Actividades propuestas —
(a) En el texto sobre Luis Guanella, reescribe el pasaje que comienza con las palabras que contienen "A don Guanella, escasamente" y termina con "de muchachos árabes.", sustituyendo "sotana negra" por "sotana oscura".
(b) Convierte en un CSV de dos columnas, "indicacion" y "respuesta", las filas del material de trabajo que van desde el principio hasta la línea que contiene "point(23,24)", ambas incluidas. Pon cada indicación con su respuesta en una línea del CSV, con cada campo entre comillas y los saltos de línea cambiados por espacios.

Texto —
____________

A don Guanella, escasamente fotogénico, tampoco le han favorecido mucho las fotografías. Tendía a entornar un poco los ojos; si a eso añadimos la seriedad de la sotana negra, el rostro adusto, la gravedad en la pose, podríamos tener la sensación de que era un “santo encapotado”. Carlo Lapucci se dedicó a recopilar anécdotas de su vida, muchas de las cuales nos hacen sonreír suavemente. Repasando fotografías en blanco y negro, solo he visto una en la que se muestra contento y espontáneo. Fue tomada en su viaje a Tierra Santa. Se había dejado crecer la barba, y en la foto se le ve feliz rodeado de un grupo de muchachos árabes.

“Borriquillos” llamaba Luis Guanella a sus religiosos. Y lo hacía con gracia y humor. Los quería serviciales, humildes, cansados después de un día de duro trabajo, y agradecidos y contentos. El borriquillo es el animal de carga, que trabaja y trabaja, que llega a la cuadra deslomado, tras una larga jornada en el campo o atado a la noria. Es a ese trabajo insignificante pero utilísimo, a veces mal correspondido, a ese cansancio diario, a esa servicialidad sin peros, a esa humildad, a la que apuntaba Luis Guanella cuando llamaba ‘borriquillos’ a sus frailes.

Por una idea equivocada, asociamos la santidad a una seriedad de funeral. Y sin embargo, los santos, a pesar de la austeridad, los sacrificios y la disciplina interior, han conocido, como ninguno, la verdadera alegría. Y estos por dos motivos: Uno: por su libertad de espíritu conseguida con su desapego de las cosas, con su independencia de las personas y con su autodominio. Y dos: han comprendido que Jesús ha traído una buena noticia, un novum, un tesoro. Su contento y su alegría interior vienen de este descubrimiento. La alegría siempre es compatible con la cruz.

____________

Material de trabajo —
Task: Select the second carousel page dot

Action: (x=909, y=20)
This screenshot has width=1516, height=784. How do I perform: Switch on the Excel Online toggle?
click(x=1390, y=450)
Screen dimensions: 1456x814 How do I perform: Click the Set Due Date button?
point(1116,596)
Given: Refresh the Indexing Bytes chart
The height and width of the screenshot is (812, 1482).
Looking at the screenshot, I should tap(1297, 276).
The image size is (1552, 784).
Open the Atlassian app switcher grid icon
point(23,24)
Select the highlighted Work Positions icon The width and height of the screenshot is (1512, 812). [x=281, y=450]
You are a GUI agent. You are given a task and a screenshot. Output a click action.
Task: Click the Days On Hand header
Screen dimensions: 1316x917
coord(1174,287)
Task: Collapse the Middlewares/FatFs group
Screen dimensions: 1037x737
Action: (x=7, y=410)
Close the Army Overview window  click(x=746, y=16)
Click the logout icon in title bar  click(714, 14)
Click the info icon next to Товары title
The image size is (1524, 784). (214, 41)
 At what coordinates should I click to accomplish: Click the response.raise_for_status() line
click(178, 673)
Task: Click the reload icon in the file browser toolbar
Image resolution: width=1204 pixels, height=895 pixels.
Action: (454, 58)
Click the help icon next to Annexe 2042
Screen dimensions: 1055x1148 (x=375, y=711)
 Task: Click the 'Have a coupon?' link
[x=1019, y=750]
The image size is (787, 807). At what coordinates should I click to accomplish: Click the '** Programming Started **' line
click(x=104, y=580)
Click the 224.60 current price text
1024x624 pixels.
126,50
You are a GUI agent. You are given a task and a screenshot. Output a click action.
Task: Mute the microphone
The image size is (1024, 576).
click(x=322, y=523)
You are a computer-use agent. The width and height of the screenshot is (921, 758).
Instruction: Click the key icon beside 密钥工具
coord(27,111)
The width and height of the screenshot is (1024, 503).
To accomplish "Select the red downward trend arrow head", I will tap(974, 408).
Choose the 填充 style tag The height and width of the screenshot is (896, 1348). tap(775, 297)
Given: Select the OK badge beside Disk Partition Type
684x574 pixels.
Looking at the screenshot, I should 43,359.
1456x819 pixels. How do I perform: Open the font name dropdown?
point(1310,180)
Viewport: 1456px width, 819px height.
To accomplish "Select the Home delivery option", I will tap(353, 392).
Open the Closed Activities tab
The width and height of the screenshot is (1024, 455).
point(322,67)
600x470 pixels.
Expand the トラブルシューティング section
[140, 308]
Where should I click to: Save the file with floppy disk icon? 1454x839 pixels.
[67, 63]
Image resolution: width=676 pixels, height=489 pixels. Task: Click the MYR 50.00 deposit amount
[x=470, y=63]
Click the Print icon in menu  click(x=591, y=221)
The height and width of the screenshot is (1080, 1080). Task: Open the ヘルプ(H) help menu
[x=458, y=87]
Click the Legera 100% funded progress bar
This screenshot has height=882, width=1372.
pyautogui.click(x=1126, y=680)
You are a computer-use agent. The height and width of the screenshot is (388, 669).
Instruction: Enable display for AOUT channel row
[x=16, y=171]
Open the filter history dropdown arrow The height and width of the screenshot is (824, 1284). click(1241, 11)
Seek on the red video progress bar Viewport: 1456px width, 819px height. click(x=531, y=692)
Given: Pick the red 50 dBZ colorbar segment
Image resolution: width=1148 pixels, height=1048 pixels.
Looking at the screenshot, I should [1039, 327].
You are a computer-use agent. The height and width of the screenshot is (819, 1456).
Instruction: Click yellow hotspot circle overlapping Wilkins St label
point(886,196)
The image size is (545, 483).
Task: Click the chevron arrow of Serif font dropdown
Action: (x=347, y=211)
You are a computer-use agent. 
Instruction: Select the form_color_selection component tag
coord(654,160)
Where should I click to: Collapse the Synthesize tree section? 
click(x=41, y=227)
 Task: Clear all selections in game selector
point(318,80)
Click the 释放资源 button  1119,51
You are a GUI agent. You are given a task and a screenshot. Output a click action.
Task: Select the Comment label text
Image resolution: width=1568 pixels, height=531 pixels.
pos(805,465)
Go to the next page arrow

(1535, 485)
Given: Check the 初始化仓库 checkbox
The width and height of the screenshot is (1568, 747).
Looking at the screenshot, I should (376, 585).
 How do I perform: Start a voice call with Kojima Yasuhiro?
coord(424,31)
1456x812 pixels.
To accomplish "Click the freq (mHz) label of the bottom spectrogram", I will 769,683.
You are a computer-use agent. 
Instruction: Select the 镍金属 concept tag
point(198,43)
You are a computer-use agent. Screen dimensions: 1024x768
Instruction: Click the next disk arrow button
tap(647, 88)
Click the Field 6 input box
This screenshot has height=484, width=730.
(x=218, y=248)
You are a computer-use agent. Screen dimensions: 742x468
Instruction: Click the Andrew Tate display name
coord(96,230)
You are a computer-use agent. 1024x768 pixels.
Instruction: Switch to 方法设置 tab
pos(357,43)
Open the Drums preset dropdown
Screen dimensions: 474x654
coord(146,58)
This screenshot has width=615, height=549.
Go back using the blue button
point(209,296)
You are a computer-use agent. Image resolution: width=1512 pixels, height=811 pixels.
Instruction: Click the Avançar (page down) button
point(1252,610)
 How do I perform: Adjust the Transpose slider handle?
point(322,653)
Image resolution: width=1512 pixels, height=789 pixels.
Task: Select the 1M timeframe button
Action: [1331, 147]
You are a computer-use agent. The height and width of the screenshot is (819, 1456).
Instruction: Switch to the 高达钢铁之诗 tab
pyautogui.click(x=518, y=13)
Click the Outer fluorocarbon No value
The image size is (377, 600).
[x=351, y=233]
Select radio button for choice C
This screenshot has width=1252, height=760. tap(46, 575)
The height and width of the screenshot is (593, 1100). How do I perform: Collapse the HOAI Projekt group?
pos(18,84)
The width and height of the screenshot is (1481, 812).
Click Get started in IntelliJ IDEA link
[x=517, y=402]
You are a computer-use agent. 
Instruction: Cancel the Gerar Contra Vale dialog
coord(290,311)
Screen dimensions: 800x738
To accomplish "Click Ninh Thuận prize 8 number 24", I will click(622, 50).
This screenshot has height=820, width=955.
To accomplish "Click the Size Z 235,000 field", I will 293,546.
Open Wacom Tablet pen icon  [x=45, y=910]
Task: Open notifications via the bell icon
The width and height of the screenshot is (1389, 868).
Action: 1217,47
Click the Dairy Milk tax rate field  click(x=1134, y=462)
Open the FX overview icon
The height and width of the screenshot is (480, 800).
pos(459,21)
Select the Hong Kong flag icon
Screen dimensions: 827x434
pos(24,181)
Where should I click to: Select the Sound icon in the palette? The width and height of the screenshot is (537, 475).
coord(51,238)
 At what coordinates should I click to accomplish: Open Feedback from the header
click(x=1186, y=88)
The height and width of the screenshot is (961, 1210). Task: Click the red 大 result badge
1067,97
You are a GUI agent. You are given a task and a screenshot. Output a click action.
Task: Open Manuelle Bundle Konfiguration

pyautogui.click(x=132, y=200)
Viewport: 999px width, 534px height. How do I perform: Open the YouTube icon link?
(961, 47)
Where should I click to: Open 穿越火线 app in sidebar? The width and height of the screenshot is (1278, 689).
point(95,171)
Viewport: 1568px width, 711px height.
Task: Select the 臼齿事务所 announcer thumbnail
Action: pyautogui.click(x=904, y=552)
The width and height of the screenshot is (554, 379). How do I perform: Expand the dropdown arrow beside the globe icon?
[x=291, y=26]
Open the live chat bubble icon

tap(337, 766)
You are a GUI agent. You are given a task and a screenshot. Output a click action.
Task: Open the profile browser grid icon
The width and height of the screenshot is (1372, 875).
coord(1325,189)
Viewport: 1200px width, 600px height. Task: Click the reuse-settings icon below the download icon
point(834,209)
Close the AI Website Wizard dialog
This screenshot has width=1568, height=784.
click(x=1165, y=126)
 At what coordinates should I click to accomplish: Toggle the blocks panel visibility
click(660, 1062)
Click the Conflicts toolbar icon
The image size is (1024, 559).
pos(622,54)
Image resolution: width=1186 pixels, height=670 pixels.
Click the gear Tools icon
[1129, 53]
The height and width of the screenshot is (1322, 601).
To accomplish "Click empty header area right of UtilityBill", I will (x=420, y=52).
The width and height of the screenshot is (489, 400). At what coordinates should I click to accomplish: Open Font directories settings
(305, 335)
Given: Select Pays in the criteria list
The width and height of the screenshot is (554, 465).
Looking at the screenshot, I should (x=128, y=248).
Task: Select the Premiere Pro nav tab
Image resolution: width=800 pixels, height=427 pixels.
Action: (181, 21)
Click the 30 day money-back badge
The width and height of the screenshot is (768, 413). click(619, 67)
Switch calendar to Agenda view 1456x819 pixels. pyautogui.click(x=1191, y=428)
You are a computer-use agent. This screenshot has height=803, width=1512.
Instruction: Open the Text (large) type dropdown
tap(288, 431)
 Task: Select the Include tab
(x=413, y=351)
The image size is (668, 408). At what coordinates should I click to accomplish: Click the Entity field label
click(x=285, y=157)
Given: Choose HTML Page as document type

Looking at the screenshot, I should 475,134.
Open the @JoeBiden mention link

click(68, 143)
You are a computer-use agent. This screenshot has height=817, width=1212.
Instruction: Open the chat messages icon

____________

Soluciones resueltas —
(a)
A don Guanella, escasamente fotogénico, tampoco le han favorecido mucho las fotografías. Tendía a entornar un poco los ojos; si a eso añadimos la seriedad de la sotana oscura, el rostro adusto, la gravedad en la pose, podríamos tener la sensación de que era un “santo encapotado”. Carlo Lapucci se dedicó a recopilar anécdotas de su vida, muchas de las cuales nos hacen sonreír suavemente. Repasando fotografías en blanco y negro, solo he visto una en la que se muestra contento y espontáneo. Fue tomada en su viaje a Tierra Santa. Se había dejado crecer la barba, y en la foto se le ve feliz rodeado de un grupo de muchachos árabes.

(b)
indicacion,respuesta
"Task: Select the second carousel page dot","Action: (x=909, y=20)"
"This screenshot has width=1516, height=784. How do I perform: Switch on the Excel Online toggle?","click(x=1390, y=450)"
"Screen dimensions: 1456x814 How do I perform: Click the Set Due Date button?","point(1116,596)"
"Given: Refresh the Indexing Bytes chart The height and width of the screenshot is (812, 1482).","Looking at the screenshot, I should tap(1297, 276)."
"The image size is (1552, 784). Open the Atlassian app switcher grid icon","point(23,24)"